(Recorded data)
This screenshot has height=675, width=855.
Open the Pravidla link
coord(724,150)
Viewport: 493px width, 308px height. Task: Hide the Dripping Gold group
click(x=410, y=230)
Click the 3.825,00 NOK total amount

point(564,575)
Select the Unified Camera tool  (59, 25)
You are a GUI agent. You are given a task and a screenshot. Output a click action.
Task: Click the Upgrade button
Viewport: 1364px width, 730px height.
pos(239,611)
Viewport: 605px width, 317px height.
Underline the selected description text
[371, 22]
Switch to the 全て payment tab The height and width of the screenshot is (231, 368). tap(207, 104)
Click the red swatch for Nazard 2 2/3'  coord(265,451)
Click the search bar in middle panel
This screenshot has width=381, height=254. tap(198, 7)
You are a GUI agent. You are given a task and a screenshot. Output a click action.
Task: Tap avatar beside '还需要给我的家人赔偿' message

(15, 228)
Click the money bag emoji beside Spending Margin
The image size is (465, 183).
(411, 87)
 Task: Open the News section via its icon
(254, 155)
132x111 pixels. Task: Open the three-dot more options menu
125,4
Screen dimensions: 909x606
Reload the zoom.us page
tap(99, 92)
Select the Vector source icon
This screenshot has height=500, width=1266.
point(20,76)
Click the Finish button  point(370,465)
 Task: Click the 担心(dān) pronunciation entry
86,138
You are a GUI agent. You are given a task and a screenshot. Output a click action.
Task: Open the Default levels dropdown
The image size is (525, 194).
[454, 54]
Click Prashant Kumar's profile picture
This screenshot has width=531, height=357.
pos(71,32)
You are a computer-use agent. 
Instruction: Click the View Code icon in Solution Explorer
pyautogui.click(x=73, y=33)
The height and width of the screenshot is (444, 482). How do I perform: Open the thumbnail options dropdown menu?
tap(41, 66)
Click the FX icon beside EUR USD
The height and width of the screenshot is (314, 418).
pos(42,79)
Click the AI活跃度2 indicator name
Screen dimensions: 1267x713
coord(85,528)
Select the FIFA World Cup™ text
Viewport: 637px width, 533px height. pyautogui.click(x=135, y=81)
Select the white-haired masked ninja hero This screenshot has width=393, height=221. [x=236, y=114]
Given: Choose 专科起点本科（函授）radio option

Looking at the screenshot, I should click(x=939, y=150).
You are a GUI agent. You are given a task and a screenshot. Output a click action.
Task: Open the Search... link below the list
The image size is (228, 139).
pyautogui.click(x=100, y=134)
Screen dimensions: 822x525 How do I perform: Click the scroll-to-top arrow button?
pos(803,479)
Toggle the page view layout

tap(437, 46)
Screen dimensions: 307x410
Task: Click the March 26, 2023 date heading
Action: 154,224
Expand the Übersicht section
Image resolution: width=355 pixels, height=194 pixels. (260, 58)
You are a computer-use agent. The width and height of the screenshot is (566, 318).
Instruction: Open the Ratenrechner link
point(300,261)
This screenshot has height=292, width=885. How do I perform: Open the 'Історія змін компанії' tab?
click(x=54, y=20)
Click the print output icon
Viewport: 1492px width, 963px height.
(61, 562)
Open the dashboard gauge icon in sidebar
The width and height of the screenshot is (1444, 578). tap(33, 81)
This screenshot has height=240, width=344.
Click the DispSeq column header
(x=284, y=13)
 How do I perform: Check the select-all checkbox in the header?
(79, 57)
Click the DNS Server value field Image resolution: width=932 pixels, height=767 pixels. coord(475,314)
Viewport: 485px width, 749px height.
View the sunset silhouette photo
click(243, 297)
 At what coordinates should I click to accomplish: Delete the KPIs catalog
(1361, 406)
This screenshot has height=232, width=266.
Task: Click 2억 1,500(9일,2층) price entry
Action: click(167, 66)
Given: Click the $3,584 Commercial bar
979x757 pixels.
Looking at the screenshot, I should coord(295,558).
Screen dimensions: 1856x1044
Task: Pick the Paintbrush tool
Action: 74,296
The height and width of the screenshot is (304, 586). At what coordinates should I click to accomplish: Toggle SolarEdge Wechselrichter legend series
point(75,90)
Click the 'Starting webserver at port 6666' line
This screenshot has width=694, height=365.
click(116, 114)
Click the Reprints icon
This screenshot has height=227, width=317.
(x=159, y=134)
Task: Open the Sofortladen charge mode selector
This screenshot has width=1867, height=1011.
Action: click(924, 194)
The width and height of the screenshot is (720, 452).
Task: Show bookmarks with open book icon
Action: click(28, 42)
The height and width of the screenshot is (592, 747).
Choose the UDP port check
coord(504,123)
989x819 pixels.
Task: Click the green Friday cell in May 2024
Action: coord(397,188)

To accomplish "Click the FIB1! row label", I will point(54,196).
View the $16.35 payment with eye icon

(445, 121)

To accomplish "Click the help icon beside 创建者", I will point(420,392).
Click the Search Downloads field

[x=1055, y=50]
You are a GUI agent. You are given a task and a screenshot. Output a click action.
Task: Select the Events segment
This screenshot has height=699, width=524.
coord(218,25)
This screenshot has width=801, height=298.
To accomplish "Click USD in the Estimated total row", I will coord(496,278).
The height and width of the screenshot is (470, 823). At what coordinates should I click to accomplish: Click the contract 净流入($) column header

• _Request_
Copy out all of the material above line by line, changing nothing.

• _Written solution_
This screenshot has height=675, width=855.
Open the Pravidla link
coord(724,150)
Viewport: 493px width, 308px height. Task: Hide the Dripping Gold group
click(x=410, y=230)
Click the 3.825,00 NOK total amount

point(564,575)
Select the Unified Camera tool  (59, 25)
You are a GUI agent. You are given a task and a screenshot. Output a click action.
Task: Click the Upgrade button
Viewport: 1364px width, 730px height.
pos(239,611)
Viewport: 605px width, 317px height.
Underline the selected description text
[371, 22]
Switch to the 全て payment tab The height and width of the screenshot is (231, 368). tap(207, 104)
Click the red swatch for Nazard 2 2/3'  coord(265,451)
Click the search bar in middle panel
This screenshot has width=381, height=254. tap(198, 7)
You are a GUI agent. You are given a task and a screenshot. Output a click action.
Task: Tap avatar beside '还需要给我的家人赔偿' message

(15, 228)
Click the money bag emoji beside Spending Margin
The image size is (465, 183).
(411, 87)
 Task: Open the News section via its icon
(254, 155)
132x111 pixels. Task: Open the three-dot more options menu
125,4
Screen dimensions: 909x606
Reload the zoom.us page
tap(99, 92)
Select the Vector source icon
This screenshot has height=500, width=1266.
point(20,76)
Click the Finish button  point(370,465)
 Task: Click the 担心(dān) pronunciation entry
86,138
You are a GUI agent. You are given a task and a screenshot. Output a click action.
Task: Open the Default levels dropdown
The image size is (525, 194).
[454, 54]
Click Prashant Kumar's profile picture
This screenshot has width=531, height=357.
pos(71,32)
You are a computer-use agent. 
Instruction: Click the View Code icon in Solution Explorer
pyautogui.click(x=73, y=33)
The height and width of the screenshot is (444, 482). How do I perform: Open the thumbnail options dropdown menu?
tap(41, 66)
Click the FX icon beside EUR USD
The height and width of the screenshot is (314, 418).
pos(42,79)
Click the AI活跃度2 indicator name
Screen dimensions: 1267x713
coord(85,528)
Select the FIFA World Cup™ text
Viewport: 637px width, 533px height. pyautogui.click(x=135, y=81)
Select the white-haired masked ninja hero This screenshot has width=393, height=221. [x=236, y=114]
Given: Choose 专科起点本科（函授）radio option

Looking at the screenshot, I should click(x=939, y=150).
You are a GUI agent. You are given a task and a screenshot. Output a click action.
Task: Open the Search... link below the list
The image size is (228, 139).
pyautogui.click(x=100, y=134)
Screen dimensions: 822x525 How do I perform: Click the scroll-to-top arrow button?
pos(803,479)
Toggle the page view layout

tap(437, 46)
Screen dimensions: 307x410
Task: Click the March 26, 2023 date heading
Action: 154,224
Expand the Übersicht section
Image resolution: width=355 pixels, height=194 pixels. (260, 58)
You are a computer-use agent. The width and height of the screenshot is (566, 318).
Instruction: Open the Ratenrechner link
point(300,261)
This screenshot has height=292, width=885. How do I perform: Open the 'Історія змін компанії' tab?
click(x=54, y=20)
Click the print output icon
Viewport: 1492px width, 963px height.
(61, 562)
Open the dashboard gauge icon in sidebar
The width and height of the screenshot is (1444, 578). tap(33, 81)
This screenshot has height=240, width=344.
Click the DispSeq column header
(x=284, y=13)
 How do I perform: Check the select-all checkbox in the header?
(79, 57)
Click the DNS Server value field Image resolution: width=932 pixels, height=767 pixels. coord(475,314)
Viewport: 485px width, 749px height.
View the sunset silhouette photo
click(243, 297)
 At what coordinates should I click to accomplish: Delete the KPIs catalog
(1361, 406)
This screenshot has height=232, width=266.
Task: Click 2억 1,500(9일,2층) price entry
Action: click(167, 66)
Given: Click the $3,584 Commercial bar
979x757 pixels.
Looking at the screenshot, I should coord(295,558).
Screen dimensions: 1856x1044
Task: Pick the Paintbrush tool
Action: 74,296
The height and width of the screenshot is (304, 586). At what coordinates should I click to accomplish: Toggle SolarEdge Wechselrichter legend series
point(75,90)
Click the 'Starting webserver at port 6666' line
This screenshot has width=694, height=365.
click(116, 114)
Click the Reprints icon
This screenshot has height=227, width=317.
(x=159, y=134)
Task: Open the Sofortladen charge mode selector
This screenshot has width=1867, height=1011.
Action: click(924, 194)
The width and height of the screenshot is (720, 452).
Task: Show bookmarks with open book icon
Action: click(28, 42)
The height and width of the screenshot is (592, 747).
Choose the UDP port check
coord(504,123)
989x819 pixels.
Task: Click the green Friday cell in May 2024
Action: coord(397,188)

To accomplish "Click the FIB1! row label", I will point(54,196).
View the $16.35 payment with eye icon

(445, 121)

To accomplish "Click the help icon beside 创建者", I will point(420,392).
Click the Search Downloads field

[x=1055, y=50]
You are a GUI agent. You are given a task and a screenshot. Output a click action.
Task: Select the Events segment
This screenshot has height=699, width=524.
coord(218,25)
This screenshot has width=801, height=298.
To accomplish "Click USD in the Estimated total row", I will coord(496,278).
The height and width of the screenshot is (470, 823). At what coordinates should I click to accomplish: Click the contract 净流入($) column header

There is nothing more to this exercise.